Все эти годы Петр ездил на воронежские верфи и занимался постройкой новой Троицкой верфи близ Таганрога. Затрачены огромные средства, не говоря уж о гибели множества людей... После Прутского похода все рухнуло: гавань срыта, а корабли или выданы Турции, или догнивали на месте.
Все дело переносится на Север, и к 1719 году у Петра уже 28 линейных кораблей, и каких усилий и средств это стоило! Но ведь ни Петербург, ни Кронштадт не могли считаться настоящими портами. Да и в пресной воде суда очень быстро гниют. Начинается строительство базы Рогервик близ Ревеля. У шведов в свое время не хватило средств и сил для укрепления этой бухты, Петра же такие пустяки не смущают. Сгоняются тысячи людей, сводятся леса в Эстляндии и Лифляндии, но природа берет свое, и, уже при Екатерине, этот проект был отставлен.
Что же получилось? Когда при Анне Иоанновне потребовались суда для военных операций в Балтийском море, выяснилось, что флота-то у России фактически и нет. [М. б. он просто сгнил в пресных водах?] Вот такие вот дела...
Оставим книгу Милюкова и бегло взглянем на некоторые другие реформы Петра.
Сокращать свою армию Петр не хотел, да и не мог. Оставалось только увеличивать налоги. Уже осенью 1715 года Петр велел Роману Брюсу, брату известного Якоба Брюса,
"осведомитца, с коликого числа мужиков у шведов был солдат и драгун, и по чему было положено на двор, или на так, или поголовщину, и каким образом оных и их офицеров держали на квартирах".
Дело шло к подушному налогу.
10 апреля в реестре дал, рассмотренных царем, записано:
"О разделении войск по крестьянам сухопутных и рекрут морских, кроме гвардии и провианта".
Главная идея податной реформы заключалась в том, что армейские полки, распределялись по всей территории России и становились на содержание местных жителей. В таких местностях армейское начальство должно было стать хозяином положения.

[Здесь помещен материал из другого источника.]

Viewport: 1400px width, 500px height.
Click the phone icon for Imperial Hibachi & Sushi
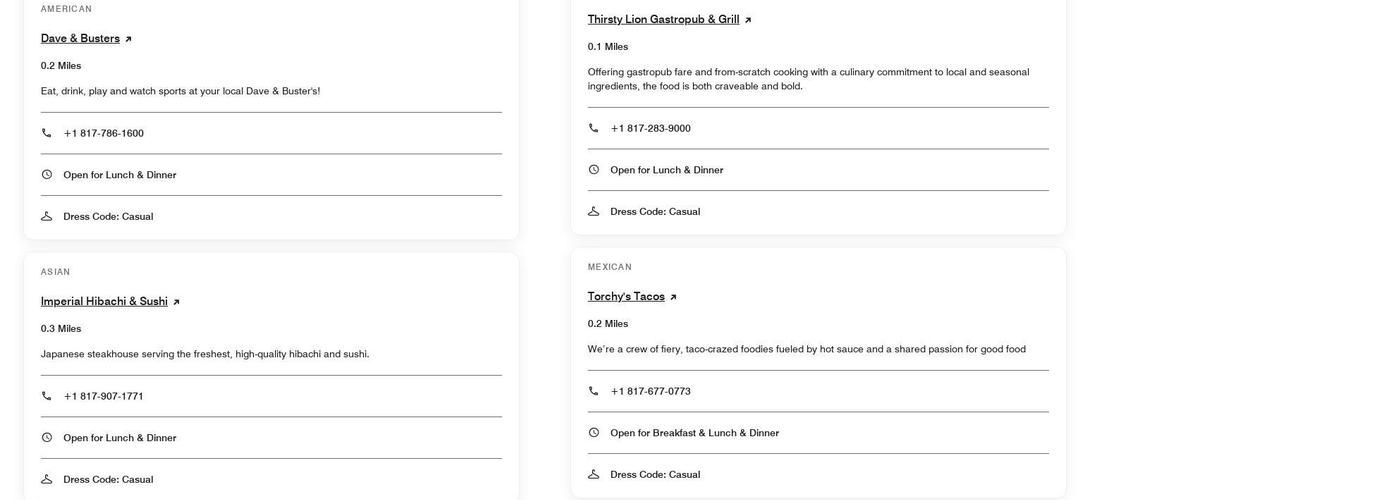pos(46,396)
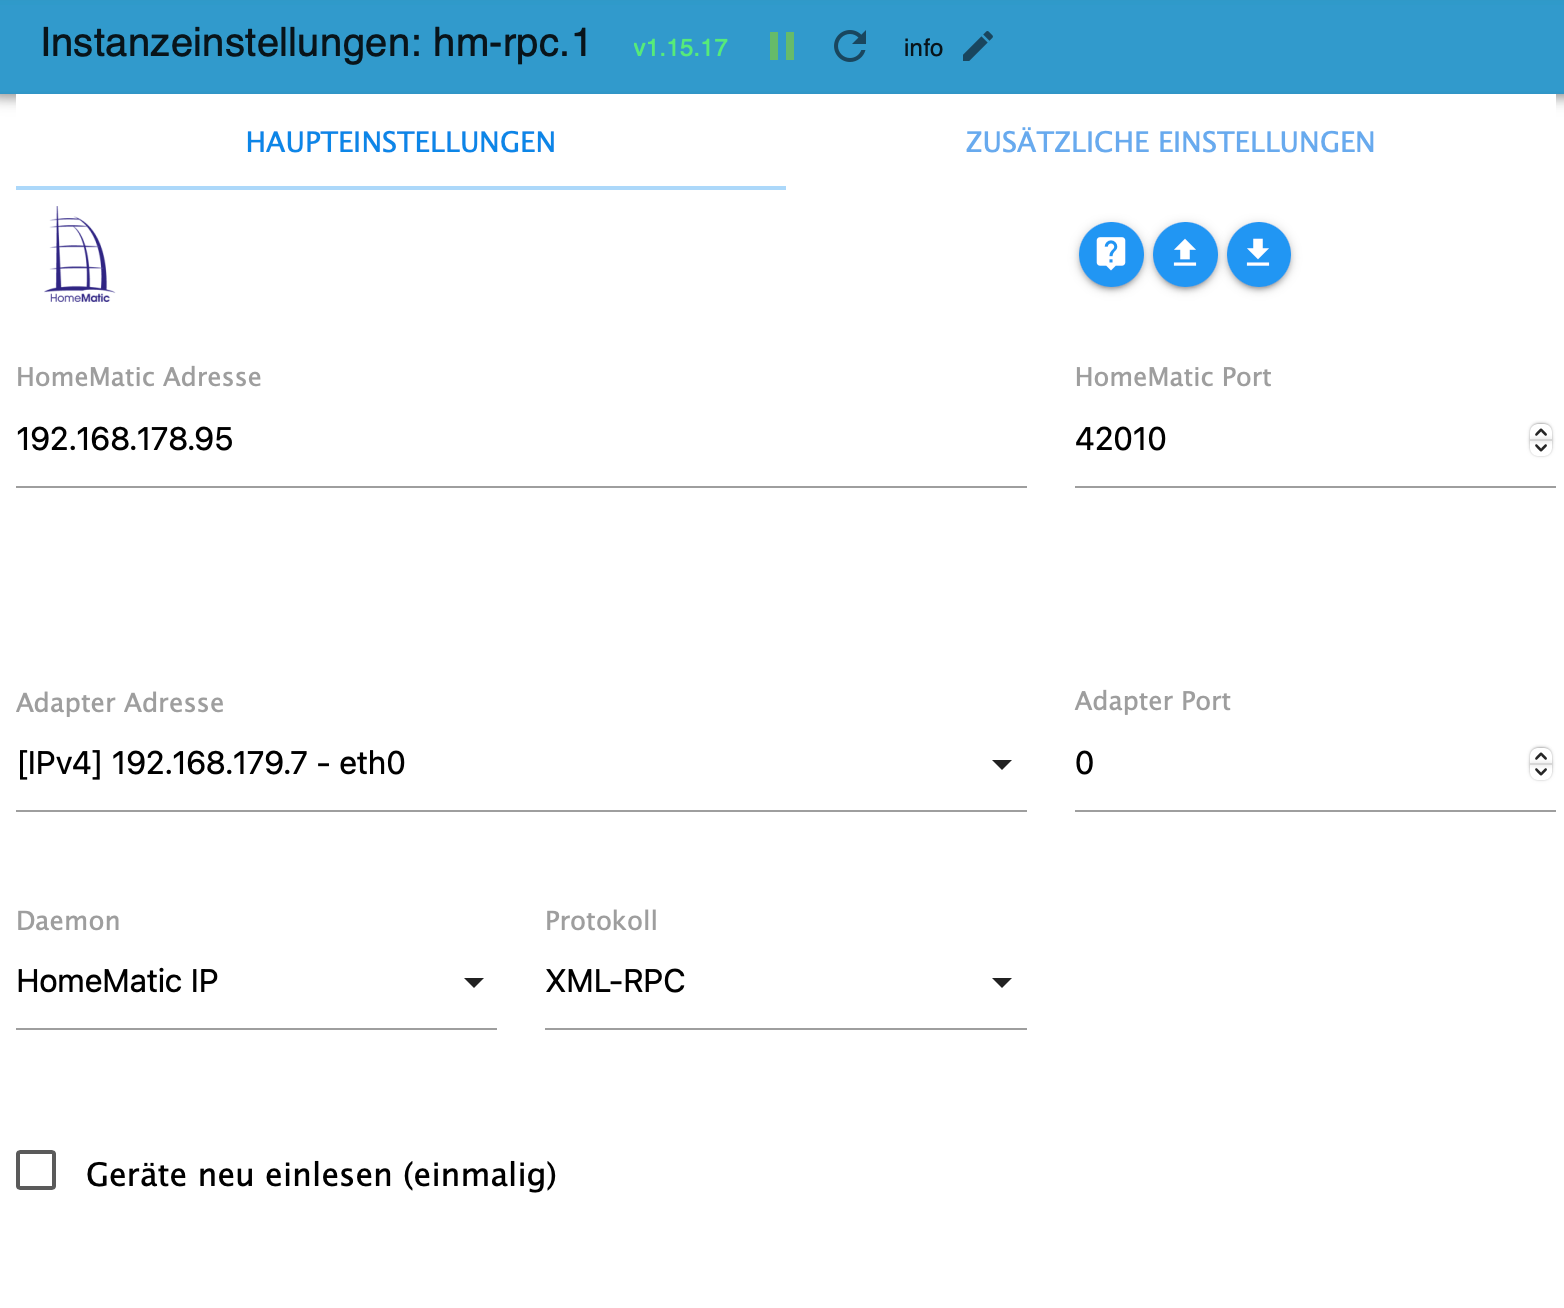Click the restart instance reload icon

(849, 46)
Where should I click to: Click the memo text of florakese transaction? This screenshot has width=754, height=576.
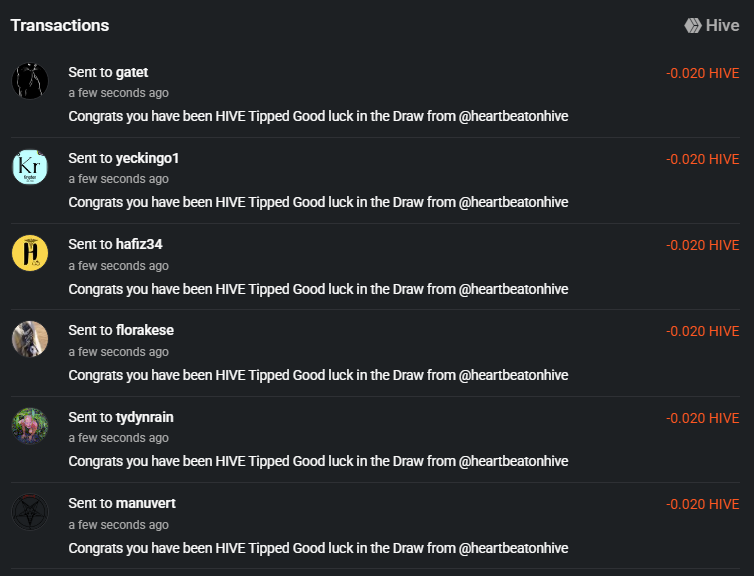click(318, 375)
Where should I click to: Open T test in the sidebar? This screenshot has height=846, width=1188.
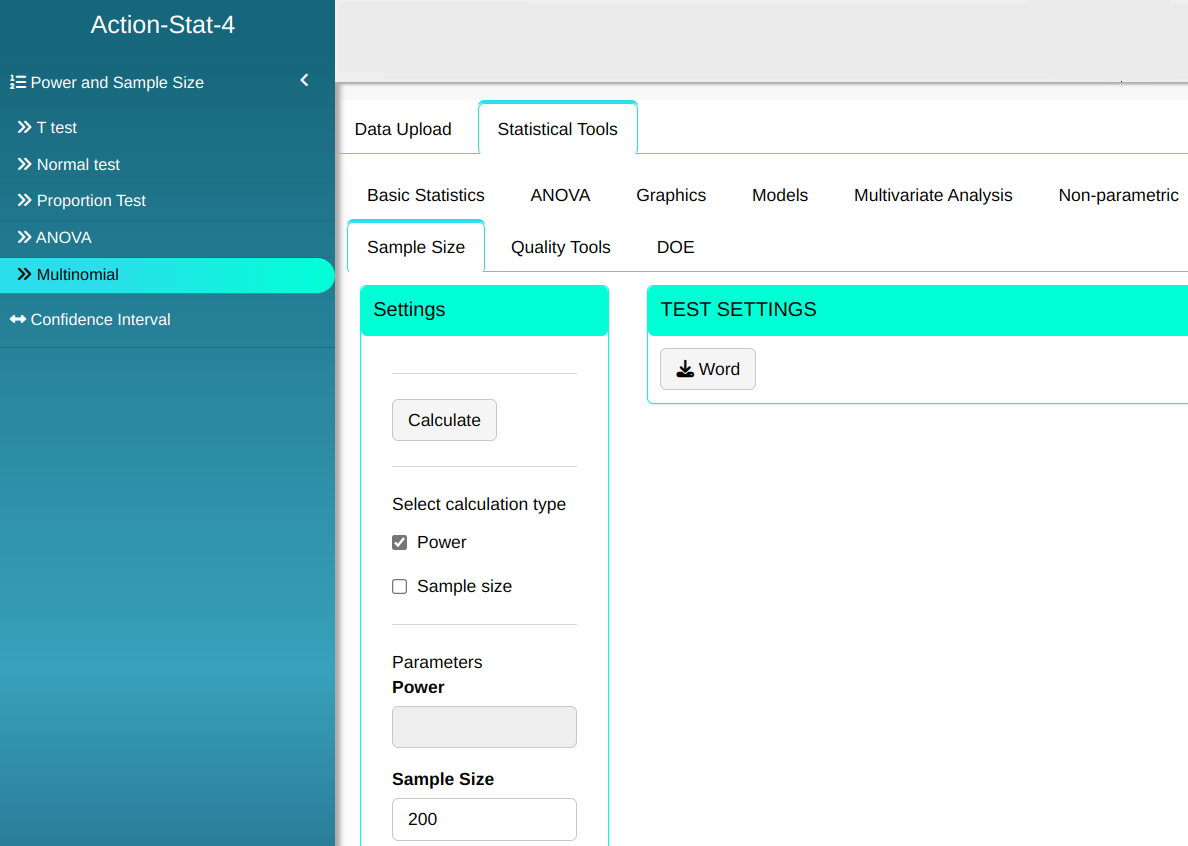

Налоговой единицей вместо "двора" теперь становилась "душа", только мужская, но сюда входили и младенцы, и лица умершие вскоре после проведенной переписи. Без переписи было невозможно даже хотя бы приблизительно определить количество податных единиц. Перепись шла тяжело, люди старались от нее ускользнуть, так как ничего хорошего от властей они не ждали. Проводившаяся силами гвардии и армии, перепись походила на военную операцию.